Kronologi, Gorontalo – Kepala Dinas Perindustrian dan Perdagangan Kabupaten Gorontalo, Victor Asiku, terus memaksimalkan proyek inovasi perubahan Transparansi dan Akuntabilitas Layanan Retribusi Terintegrasi atau TAKAR ISI.
Victor mengatakan, dalam inovasi perubahan ini sistem pembayaran retribusi secara tunai akan diubah menjadi non tunai menggunakan QRIS yang lebih efisien, aman, dan transparan. Pada aspek transparansi dengan sistem digital, setiap transaksi pembayaran retribusi dapat tercatat dengan jelas dan mudah diakses oleh semua pihak yang berkepentingan.
Menurut Victor, hal itu dapat mengurangi potensi penyalahgunaan dan kecurangan. Sedangkan pada aspek akuntabilitas, sistem digital memungkinkan pelacakan setiap pembayaran secara real-time dan menyediakan bukti pembayaran yang sah. Hal ini memastikan bahwa semua pembayaran diterima dan dicatat dengan benar.
“Proyek perubahan ini akan memberikan benefit experience bagi pedagang. Pedagang akan memperoleh pelayanan kesehatan gratis setiap
bulan dan layanan tera ulang timbangan pada posko-posko yang akan disediakan di pasar,” kata Victor usai menggelar pertemuan bersama pedagang, Senin 29 juli 2024 kemarin.
Inovasi perubahan retribusi pasar diharapkan dapat meminimalisir penyalahgunaan dalam pengelolaan retribusi dan meningkatkan penerimaan retribusi sesuai target yang ditetapkan. Dengan demikian, pengelolaan retribusi yang transparan, akuntabel, efektif, dan efisien akan terwujud.
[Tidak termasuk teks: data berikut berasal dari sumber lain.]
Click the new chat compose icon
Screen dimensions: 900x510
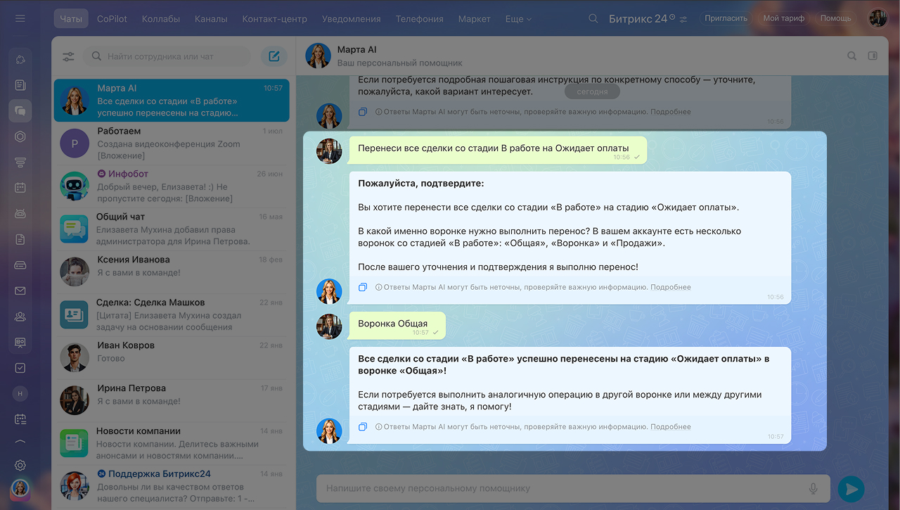274,56
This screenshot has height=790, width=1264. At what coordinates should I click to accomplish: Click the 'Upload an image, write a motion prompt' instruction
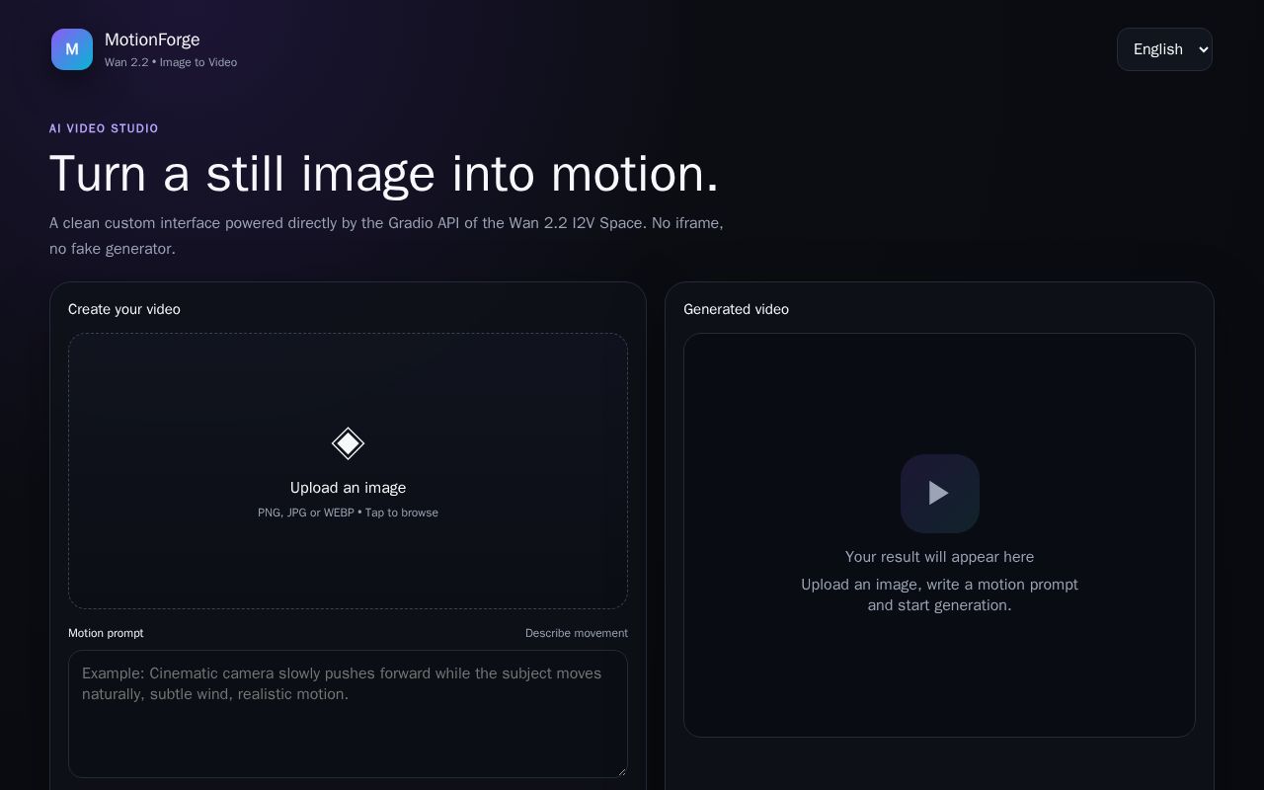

Victor menjelaskan, proyek perubahan ini juga relevan dengan implementasi reformasi birokrasi tematik pada aspek digitalisasi administrasi pemerintahan dan RKP 2024 yang dijabarkan dalam 7 Prioritas Nasional (PN). Termasuk sejalan dengan penerapan elektronisasi transaksi pemerintah daerah dalam mendukung perbaikan pengelolaan keuangan pemerintah daerah sesuai Peraturan Pemerintah Nomor 95 Tahun 2018 tentang Penerapan Sistem Pemerintahan Berbasis Elektronik/SPBE.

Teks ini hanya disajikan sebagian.